The firefight started last week after Trump said Clinton “got schlonged” by President Barack Obama in the 2008 primaries — taking the Yiddish word for penis and making a verb out of it, which shocked even Yiddish scholars.
The following day, Clinton unloaded on Trump in an interview with The Des Moines Register, saying that was “not the first time he’s demonstrated a penchant for sexism.”
There was a cease fire of sorts over Christmas but Trump restarted the next day, turning Clinton’s words back on her and attempting to pull Bill Clinton into the fight.
“Hillary Clinton has announced that she is letting her husband out to campaign but HE’S DEMONSTRATED A PENCHANT FOR SEXISM, so inappropriate!” Trump tweeted Saturday.
Trump was even more explicit about Bill Clinton’s past indiscretions during an interview on Tuesday on NBC’s “Today” in which he said Monica Lewinsky, Paula Jones and “many” other women who have accused him of having affairs with them would be “fair game” in his continuing fight. The interview marked the first time Trump explicitly named the Clinton accusers.
The war of words comes as Bill Clinton is slated to hit the campaign trail for his wife next weeks after spending months in a mostly behind-the-scenes role. And it offers a preview of the type of race that may be in store later in 2016 if Trump and Hillary Clinton win their party’s nominations — even though the first primary races are still weeks away.
The hits on Bill Clinton’s past have long been simmering in the Republican primary. Sen. Rand Paul kept up his attack Monday, saying that Bill Clinton was Hillary’s “women’s problem.” But it wasn’t until Trump brought them up that they caught fire.
Clinton’s campaign has said she won’t be “bullied” by Trump. In a statement on Monday evening, the campaign said it wasn’t responding on her behalf but instead for the women and minorities being targeted by Trump.
“When [Trump’s] insults are directed at women, immigrants, Asian-Americans, Muslims, the disabled, or hard working Americans looking to raise their wages — Hillary Clinton will stand up to him, as she has from the beginning,” a campaign spokeswoman said.
She was asked about his attacks Tuesday while campaigning in New Hampshire on Tuesday, but declined to answer reporter questions from the ropeline.
It’s a long way from the phone call between Bill Clinton and Trump just seven months ago, where Trump alleged that Clinton urged him to run for president — Clinton denied that he asked Trump to run — and even further from the chummy appearance of Bill and Hillary Clinton in photos with The Donald at his third wedding, in 2005.
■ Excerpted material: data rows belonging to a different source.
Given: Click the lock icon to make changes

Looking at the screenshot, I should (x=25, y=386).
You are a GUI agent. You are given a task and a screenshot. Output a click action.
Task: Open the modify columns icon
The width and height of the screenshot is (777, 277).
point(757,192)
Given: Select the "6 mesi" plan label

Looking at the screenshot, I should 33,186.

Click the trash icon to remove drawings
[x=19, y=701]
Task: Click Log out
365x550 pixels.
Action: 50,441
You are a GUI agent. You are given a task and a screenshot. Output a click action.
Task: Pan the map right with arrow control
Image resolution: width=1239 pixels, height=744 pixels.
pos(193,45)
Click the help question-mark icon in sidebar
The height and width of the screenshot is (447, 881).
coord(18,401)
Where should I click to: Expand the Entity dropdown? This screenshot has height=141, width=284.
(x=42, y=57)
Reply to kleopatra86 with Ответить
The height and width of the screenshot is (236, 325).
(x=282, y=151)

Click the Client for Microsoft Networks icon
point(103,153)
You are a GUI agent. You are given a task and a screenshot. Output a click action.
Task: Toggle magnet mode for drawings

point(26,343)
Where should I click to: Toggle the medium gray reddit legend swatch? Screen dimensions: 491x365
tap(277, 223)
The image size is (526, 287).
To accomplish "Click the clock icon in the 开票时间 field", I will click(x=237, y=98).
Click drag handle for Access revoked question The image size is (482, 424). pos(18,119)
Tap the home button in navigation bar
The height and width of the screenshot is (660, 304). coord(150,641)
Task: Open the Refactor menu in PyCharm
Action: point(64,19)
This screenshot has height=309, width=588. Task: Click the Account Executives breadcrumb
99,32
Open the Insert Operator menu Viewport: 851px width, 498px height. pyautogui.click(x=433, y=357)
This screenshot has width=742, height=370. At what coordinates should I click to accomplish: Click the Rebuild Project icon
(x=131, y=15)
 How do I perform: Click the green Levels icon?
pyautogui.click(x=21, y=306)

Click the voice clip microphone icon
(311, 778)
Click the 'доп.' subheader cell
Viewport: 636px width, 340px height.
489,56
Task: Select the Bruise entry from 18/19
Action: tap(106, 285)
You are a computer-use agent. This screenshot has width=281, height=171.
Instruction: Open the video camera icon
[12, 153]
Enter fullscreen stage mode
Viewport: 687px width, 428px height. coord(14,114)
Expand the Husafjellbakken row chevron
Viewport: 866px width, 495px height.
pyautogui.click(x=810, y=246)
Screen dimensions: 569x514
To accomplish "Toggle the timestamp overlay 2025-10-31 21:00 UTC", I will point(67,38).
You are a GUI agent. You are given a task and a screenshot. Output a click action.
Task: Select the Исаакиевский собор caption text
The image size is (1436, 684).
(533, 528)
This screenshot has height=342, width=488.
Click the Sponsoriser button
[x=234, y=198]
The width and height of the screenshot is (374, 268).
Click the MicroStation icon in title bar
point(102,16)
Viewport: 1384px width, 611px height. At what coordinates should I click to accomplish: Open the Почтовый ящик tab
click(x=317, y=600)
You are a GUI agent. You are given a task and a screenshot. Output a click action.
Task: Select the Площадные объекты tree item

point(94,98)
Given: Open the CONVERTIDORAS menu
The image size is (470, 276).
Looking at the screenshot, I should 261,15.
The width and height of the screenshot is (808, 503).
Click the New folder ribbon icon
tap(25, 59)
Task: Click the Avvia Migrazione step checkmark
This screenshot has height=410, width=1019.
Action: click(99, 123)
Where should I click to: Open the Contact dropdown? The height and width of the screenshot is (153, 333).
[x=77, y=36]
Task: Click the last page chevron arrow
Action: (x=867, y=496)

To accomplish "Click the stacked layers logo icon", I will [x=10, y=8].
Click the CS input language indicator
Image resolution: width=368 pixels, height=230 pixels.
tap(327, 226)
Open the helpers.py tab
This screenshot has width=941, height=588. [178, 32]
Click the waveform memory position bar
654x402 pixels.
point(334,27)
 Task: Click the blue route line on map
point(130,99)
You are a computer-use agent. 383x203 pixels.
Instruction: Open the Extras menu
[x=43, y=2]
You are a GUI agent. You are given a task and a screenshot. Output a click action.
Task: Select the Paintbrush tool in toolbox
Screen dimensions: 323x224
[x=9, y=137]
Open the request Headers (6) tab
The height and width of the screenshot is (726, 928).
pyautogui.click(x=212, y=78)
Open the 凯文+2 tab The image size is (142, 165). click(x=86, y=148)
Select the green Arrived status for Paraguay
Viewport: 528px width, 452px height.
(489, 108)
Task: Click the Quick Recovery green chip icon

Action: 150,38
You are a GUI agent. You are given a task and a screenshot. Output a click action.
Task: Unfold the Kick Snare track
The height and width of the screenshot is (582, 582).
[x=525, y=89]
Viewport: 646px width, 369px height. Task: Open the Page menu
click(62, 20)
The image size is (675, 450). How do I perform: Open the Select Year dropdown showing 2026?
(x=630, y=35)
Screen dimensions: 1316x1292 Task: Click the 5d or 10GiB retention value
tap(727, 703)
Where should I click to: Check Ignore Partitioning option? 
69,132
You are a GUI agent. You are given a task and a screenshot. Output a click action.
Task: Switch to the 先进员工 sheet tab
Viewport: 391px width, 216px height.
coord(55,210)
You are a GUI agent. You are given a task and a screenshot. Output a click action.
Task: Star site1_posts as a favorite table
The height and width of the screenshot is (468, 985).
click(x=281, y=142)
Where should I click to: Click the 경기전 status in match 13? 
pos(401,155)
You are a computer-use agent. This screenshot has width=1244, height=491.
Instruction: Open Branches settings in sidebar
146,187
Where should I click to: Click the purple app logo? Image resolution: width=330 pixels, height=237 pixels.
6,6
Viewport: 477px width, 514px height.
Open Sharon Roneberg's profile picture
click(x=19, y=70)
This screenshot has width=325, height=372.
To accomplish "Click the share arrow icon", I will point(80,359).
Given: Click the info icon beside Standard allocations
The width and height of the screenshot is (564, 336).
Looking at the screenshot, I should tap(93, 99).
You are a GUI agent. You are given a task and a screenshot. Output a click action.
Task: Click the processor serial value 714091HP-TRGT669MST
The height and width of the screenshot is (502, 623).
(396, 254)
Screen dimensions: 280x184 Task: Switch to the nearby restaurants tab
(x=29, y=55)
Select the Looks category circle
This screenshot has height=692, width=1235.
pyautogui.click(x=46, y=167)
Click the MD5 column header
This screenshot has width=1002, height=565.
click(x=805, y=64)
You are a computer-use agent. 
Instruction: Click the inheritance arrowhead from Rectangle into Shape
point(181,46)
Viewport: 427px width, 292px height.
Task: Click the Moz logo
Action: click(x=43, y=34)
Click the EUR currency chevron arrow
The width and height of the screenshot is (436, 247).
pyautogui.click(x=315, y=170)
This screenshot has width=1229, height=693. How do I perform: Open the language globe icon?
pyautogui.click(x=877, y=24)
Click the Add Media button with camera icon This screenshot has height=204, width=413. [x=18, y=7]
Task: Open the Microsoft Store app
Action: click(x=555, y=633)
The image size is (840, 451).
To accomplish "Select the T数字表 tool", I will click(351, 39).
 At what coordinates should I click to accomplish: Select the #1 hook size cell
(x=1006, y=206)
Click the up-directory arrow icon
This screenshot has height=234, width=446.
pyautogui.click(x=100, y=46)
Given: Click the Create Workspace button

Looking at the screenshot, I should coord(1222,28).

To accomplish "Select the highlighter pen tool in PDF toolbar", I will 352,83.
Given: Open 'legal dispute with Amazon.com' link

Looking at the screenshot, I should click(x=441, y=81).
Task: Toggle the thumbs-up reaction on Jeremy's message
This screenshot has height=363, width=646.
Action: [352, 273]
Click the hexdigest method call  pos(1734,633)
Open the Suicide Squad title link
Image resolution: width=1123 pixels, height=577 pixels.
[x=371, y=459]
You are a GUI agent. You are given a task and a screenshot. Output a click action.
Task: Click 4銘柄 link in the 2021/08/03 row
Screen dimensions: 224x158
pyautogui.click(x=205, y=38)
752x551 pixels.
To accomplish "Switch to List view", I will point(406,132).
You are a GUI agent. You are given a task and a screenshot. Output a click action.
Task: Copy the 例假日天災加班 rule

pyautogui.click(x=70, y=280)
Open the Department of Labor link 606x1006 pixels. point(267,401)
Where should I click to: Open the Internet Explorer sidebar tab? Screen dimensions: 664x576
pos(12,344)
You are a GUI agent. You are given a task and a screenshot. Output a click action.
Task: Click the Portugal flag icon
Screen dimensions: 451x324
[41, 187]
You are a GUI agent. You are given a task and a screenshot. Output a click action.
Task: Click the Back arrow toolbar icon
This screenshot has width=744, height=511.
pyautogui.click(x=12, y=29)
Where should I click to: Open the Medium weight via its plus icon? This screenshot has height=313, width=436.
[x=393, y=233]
Their two daughters, Ivanka Trump and Chelsea Clinton, maintain a seemingly unlikely friendship. Even as late as this October, Bill Clinton was offering up some backhanded praise for Trump, while admitting that he took a call from him shortly before he launched his White House bid.
The long-standing Clinton-Trump relationship has fueled Republican conspiracy theories that Trump was a Democratic plant, made to cost Republicans the White House.
To get an idea of just how far the relationship between Trump and the top members of the Clinton family have fallen, rewind to October 2008, when, in one sentence Trump argued then-President George W. Bush should be impeached for marching the nation to war and Clinton’s impeachment over the Lewinsky affair wasn’t merited.
“Look at the trouble Bill Clinton got into with something that was totally unimportant. And they tried to impeach him, which was nonsense. And yet Bush got us into this horrible war with lies, by lying, by saying they had weapons of mass destruction, by saying all sorts of things that turned out not to be true,” Trump told CNN’s Wolf Blitzer in 2008.
But on Tuesday, the real estate mogul dismissed his defense of Clinton as a business “obligation” and said he would provide a list of women harassed by Bill Clinton.
“Well if you look at the different situations, of course you could name many of them, I could get you a list and I’ll have it sent to your office in two seconds. But there certainly were a lot of abuse of women, you look at whether it’s Monica Lewinsky or Paula Jones, or any of them, and that certainly will be fair game,” Trump said on NBC. “Certainly, if they play the woman’s card with respect to me, that will be fair game.”
On Tuesday evening Clinton passed up a chance to comment on Trump. Speaking to a group of about 200 people in Berlin, New Hampshire, she only made an oblique reference to the GOP front-runner’s famous catchphrase. “I happen to think that America is great and if we work together, we will be greater,” Clinton said.